Hi Jayden, Imre,

>> - defrag does FAT32 (you have to select the right defragmentation
>> method from the menu)

Which options do / do not work for FAT32? Could the menu
system and dialogs be improved if that would help? For
example instead of saying "I cannot do X on FAT32", it
could say "I cannot do X, but I can do Y on FAT32" :-)

>> - chkdsk does not do FAT32, you have to use DOSFSCK for FAT32.
>> There is not enough memory in 16 bit to check the disk in a
>> reasonable amout of time

That is correct. I have discussed this with sparky before...

>> sparky4 schreef op 15/01/2015 om 17:24:
>>> I noticed they do not exist!
>>> 
>>> i hope they get made soon!

One of my main points was:

> In particular the check for lost and cross linked clusters has the
> issue that I even do not know an obvious method for doing it without
> having at least size-of-one-FAT in RAM space at all, because temp
> files are no option for chkdsk imho.

... and with FAT32, one FAT can be up to 1 gigabyte big.
With FAT16, the maximum size of a FAT was 128 kilobytes:
2^28 clusters * 32 bit versus 2^16 clusters * 16 bit. In
more realistic cases, the FAT can still be many MB large.

SOME of the checks can be done without using much RAM. The
question to all of you is: Would you like a tool for a low-
RAM (or even 16 bit) PC which does only the low-RAM checks?

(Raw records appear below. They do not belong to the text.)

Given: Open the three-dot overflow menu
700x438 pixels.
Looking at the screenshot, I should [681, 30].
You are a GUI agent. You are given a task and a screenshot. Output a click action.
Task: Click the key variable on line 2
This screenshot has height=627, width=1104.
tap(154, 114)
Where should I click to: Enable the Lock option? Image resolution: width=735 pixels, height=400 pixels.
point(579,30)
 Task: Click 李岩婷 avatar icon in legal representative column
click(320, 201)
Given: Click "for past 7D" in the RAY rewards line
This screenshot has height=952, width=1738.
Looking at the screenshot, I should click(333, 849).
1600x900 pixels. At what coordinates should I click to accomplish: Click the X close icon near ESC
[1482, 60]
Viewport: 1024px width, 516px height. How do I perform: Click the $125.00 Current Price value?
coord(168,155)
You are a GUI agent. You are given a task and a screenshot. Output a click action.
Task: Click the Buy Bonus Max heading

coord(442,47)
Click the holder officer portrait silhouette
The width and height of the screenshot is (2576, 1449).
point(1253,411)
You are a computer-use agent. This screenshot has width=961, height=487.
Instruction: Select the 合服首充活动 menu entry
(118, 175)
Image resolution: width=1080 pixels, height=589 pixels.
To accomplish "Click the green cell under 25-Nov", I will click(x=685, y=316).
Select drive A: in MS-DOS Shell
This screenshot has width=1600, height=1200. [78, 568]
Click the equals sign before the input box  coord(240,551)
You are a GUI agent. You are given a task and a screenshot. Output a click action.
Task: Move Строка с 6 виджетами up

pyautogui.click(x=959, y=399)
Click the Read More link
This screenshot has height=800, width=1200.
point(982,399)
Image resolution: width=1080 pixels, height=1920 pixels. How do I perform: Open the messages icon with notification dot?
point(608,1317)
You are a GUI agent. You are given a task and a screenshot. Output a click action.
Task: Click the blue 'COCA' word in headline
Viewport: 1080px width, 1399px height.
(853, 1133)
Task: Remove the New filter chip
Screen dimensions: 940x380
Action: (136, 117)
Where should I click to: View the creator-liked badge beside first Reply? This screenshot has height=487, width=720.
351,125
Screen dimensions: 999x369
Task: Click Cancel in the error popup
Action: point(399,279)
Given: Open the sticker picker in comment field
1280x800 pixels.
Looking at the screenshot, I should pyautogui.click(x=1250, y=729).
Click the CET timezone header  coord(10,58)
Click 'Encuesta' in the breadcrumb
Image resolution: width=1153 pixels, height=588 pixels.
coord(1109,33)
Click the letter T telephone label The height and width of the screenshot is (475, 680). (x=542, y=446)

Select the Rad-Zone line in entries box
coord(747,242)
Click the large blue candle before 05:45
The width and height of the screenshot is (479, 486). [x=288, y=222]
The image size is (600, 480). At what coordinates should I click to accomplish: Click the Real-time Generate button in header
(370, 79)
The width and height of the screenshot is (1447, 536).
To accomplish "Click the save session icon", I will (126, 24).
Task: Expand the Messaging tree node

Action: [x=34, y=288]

I made this list of things that dosfstools dosfsck can do.

First the low RAM things:

- read the boot sector and check the data there

- read the first fat to see which clusters are used

- read the second fat to see if they are both the same

- optionally read all data sectors to test for bad sectors

- recursively check all directory entries for bad content



Now the high RAM things:

- for each directory entry, check which clusters it uses
  (as far as I know, the expected amount is not specified)

- check if some clusters are used by no directory entries
  (lost clusters) or by several (cross linked files)

- check that each directory can only be reached in one way

- check if the free cluster statistics are correct



Things which would really like some caching of data:

- check if all long file name fragments form working name
  chains, without truncations or orphaned fragments

- check if entries have too few or too many clusters as
  compared to the specified file size

- check if all "." and ".." directory entries make sense

- for any of the checks, try to repair any errors, either
  automatically or with help of user decisions



I do not know how exactly the long file name checking
works, but that probably can be done with a buffer which
holds only one directory at a time. Still, even those
can reach arbitrary size.

In particular checking for lost or cross linked cluster
chains needs at least the size of one fat of temp data,
in dosfsck even more because it will tell you WHICH two
files are crosslinked instead of only saying that some
cluster has N (instead of the expected 0 or 1) users.

A number of other checks will end up reading most of the
fat and directory metadata spread throughout the disk,
more or less once per check, so performance might still
be acceptable with some EMS based disk cache. Note that
both UIDE and LBACACHE only support XMS, which is only
commonly available on computers with 32 bit capable CPU.